三条河原町の「大学堂」にもレジ前に「京大 吉田寮通信」なるパンフが置いてある。
婆さんの話では
「若い人が『置いてくれ、置いてくれいいますんや』でもきょうびの若い子て個室欲しい、みんなで寄って生活するの嫌がりますよね」
そらそうだよ、昔みたいなプライバシーゼロ社会に俺は戻りたいとは全く思わない。
パンフの中身だが大学が耐震強度に欠けるとの理由で吉田寮から出て行くように迫り、現在京都地裁に提訴している。
学生としては寮のことは自分たちで決めたいのに大学が一方的に押し付けてくるのが気に入らないという話だ。
さてその寮費が月にたったの2500円という学寮で何をやっているかといえば
「研究に専念している人やだらだらしている人の他に、自作ゲームをプログラミングしている人、ピアノを演奏している人、野菜を栽培している人、チーズにカビを生えさせて食べ比べしている人、大量に料理を作って配っている人などがいます。」だそうだ。
要するに大半はいちびっているわけだよな。
京大はそういうバカの巣窟だから、認めてやって下さいよ、皆様方、お願いします〜という文面だ。
世間へのアピールとしてはいかにも弱いよな。
もっと底抜けのバカさ加減を示してもらいたいものだよ。
それはさておき、お客さんの話では
「西村賢太は芥川賞を取ってから、年収が億に迫るようになったよな。
「藤澤清造全集」全7巻なんかなんの問題もなく刊行できるのに、やらない。

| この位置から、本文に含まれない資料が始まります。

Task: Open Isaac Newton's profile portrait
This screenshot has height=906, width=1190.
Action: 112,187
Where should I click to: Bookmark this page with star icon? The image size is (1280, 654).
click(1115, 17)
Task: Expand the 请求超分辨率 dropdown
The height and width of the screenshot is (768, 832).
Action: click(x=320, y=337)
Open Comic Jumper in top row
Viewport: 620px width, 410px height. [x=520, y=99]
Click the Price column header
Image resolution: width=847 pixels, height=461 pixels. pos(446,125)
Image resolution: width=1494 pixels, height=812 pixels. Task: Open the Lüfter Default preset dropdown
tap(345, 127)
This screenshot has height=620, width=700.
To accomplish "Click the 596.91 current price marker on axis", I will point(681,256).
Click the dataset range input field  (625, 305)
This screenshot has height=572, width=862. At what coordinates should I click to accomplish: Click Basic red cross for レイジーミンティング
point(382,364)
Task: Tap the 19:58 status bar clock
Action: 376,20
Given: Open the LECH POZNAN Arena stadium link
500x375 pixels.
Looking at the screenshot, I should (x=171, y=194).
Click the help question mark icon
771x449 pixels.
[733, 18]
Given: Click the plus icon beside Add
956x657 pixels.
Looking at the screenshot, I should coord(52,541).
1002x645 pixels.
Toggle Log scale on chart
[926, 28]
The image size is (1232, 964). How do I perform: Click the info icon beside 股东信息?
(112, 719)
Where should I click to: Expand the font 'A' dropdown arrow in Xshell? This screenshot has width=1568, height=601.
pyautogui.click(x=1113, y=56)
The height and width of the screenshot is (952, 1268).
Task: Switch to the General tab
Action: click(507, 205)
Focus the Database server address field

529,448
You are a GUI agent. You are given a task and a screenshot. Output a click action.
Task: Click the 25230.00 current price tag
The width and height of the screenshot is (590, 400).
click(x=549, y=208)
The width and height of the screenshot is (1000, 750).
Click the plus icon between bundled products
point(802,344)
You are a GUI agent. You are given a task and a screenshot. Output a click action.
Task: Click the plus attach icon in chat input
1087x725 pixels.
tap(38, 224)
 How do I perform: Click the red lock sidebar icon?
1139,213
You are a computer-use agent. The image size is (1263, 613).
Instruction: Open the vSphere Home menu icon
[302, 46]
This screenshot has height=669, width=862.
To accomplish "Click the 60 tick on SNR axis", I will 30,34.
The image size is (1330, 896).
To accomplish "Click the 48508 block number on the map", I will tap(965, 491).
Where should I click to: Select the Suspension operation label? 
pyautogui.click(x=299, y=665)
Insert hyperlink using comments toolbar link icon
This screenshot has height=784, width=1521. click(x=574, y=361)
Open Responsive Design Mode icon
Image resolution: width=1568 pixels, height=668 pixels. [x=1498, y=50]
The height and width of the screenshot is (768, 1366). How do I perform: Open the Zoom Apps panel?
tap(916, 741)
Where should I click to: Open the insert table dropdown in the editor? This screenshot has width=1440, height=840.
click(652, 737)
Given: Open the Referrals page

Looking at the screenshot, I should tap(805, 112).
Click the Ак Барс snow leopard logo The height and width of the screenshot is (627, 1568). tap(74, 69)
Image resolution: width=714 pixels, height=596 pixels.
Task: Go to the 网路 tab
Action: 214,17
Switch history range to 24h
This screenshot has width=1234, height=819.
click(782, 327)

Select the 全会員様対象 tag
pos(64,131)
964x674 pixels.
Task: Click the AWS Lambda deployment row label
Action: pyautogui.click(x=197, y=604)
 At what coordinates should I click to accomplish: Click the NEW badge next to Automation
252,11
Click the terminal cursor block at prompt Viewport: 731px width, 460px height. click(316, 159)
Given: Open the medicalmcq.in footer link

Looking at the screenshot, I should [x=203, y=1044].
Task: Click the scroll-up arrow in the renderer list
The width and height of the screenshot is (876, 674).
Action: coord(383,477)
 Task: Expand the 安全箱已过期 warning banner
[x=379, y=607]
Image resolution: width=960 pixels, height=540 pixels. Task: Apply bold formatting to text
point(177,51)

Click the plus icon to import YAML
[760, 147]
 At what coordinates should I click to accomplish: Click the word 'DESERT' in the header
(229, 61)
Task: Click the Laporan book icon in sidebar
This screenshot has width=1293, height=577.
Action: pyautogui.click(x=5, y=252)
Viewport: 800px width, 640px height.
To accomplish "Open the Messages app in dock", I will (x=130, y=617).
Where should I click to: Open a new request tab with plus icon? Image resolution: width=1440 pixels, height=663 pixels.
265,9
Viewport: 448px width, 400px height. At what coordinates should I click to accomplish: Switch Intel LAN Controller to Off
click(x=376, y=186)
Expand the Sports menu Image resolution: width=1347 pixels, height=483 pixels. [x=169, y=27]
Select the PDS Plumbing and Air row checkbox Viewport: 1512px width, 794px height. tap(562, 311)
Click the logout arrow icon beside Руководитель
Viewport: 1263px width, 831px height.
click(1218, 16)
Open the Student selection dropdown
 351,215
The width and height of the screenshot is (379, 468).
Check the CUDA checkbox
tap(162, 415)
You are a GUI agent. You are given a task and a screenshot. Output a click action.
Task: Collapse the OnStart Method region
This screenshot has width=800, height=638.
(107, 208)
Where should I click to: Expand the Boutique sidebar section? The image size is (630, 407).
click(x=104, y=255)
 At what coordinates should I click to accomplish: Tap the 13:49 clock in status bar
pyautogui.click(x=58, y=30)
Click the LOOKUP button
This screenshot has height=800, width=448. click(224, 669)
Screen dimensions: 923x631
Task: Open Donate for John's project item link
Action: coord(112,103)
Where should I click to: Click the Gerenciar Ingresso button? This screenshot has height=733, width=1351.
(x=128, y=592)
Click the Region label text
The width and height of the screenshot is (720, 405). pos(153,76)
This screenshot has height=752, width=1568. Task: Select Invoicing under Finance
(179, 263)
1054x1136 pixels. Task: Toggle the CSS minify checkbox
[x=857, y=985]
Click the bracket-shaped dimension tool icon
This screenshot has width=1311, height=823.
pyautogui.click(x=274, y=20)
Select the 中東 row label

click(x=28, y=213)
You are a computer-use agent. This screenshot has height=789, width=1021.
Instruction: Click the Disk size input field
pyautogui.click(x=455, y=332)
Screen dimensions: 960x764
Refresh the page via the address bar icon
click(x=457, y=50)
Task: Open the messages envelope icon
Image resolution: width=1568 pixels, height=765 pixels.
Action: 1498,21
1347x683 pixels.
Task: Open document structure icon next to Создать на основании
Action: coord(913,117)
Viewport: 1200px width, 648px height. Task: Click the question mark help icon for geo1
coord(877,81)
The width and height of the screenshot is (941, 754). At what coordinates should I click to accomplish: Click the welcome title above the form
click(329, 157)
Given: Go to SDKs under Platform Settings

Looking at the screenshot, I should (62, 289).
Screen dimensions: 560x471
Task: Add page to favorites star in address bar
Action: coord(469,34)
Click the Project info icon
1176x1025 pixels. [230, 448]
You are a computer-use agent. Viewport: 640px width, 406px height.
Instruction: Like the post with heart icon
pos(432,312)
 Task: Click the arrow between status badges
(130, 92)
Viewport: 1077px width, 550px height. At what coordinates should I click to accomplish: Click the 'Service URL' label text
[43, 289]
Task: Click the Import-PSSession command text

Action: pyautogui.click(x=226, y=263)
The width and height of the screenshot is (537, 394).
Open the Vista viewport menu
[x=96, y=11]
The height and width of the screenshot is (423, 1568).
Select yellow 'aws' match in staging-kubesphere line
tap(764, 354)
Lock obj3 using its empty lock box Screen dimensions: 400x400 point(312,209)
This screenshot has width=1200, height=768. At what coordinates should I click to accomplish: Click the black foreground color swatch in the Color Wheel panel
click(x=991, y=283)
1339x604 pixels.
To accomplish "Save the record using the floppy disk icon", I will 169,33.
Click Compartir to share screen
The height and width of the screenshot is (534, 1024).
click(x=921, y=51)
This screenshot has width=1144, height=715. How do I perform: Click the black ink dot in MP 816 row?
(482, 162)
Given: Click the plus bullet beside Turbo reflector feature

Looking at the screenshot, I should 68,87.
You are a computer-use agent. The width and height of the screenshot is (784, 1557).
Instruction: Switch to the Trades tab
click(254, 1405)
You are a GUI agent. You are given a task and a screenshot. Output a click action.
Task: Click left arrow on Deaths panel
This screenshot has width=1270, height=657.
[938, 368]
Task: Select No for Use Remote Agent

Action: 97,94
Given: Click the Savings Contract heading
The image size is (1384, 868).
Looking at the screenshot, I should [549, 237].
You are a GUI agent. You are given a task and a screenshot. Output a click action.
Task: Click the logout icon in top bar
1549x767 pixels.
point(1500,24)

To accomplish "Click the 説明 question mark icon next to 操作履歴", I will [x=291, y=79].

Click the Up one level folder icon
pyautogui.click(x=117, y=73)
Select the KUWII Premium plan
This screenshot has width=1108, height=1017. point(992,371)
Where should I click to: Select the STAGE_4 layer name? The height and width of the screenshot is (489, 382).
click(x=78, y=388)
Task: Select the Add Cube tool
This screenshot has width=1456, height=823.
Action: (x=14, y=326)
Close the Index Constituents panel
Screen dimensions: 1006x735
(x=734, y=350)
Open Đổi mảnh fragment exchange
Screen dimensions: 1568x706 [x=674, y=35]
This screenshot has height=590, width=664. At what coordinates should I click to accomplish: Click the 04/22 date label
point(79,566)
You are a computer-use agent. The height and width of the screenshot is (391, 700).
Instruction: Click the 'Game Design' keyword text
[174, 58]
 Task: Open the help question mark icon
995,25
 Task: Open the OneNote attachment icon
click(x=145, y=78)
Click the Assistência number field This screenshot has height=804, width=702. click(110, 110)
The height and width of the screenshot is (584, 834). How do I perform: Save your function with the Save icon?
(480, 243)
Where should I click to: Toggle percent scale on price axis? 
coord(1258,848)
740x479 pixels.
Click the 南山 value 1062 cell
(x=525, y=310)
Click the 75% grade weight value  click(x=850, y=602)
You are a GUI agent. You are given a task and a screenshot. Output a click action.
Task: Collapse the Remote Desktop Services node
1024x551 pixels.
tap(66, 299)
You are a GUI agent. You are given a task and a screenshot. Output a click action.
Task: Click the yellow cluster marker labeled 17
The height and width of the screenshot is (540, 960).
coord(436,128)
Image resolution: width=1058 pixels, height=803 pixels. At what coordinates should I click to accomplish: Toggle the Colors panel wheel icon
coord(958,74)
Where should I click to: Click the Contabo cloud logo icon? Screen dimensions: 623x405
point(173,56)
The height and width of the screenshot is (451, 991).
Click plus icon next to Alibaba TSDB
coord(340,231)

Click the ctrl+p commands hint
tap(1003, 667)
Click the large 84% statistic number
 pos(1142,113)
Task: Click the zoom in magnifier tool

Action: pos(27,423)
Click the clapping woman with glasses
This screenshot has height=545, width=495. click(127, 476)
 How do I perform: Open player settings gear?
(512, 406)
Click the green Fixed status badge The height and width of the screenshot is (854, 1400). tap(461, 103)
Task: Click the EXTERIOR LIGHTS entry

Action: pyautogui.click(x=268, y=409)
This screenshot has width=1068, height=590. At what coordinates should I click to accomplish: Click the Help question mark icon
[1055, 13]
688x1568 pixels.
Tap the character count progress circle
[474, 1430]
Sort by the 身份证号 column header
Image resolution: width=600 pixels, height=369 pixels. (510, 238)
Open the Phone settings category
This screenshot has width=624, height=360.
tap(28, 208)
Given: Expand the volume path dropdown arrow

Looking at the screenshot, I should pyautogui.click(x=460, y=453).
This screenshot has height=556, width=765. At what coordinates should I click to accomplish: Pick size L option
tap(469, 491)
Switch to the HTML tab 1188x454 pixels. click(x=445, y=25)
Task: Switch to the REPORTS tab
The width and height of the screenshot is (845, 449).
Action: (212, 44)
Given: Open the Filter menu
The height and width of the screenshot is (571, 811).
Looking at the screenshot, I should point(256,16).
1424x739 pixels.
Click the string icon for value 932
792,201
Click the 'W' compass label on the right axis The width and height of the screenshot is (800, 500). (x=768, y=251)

それはな『金を握ったらな、人のために使うのが惜しくなった』からなんや。
俺はそれは正直でええやつや思てんねん。
受賞する前の小説で、散々『金がない』とか『同棲してる女の実家から300万、印刷所に渡す金として引っ張った』とか書いてたわけやから、カッコつける人間やったらさっさと全集くらい出してしまうやろ。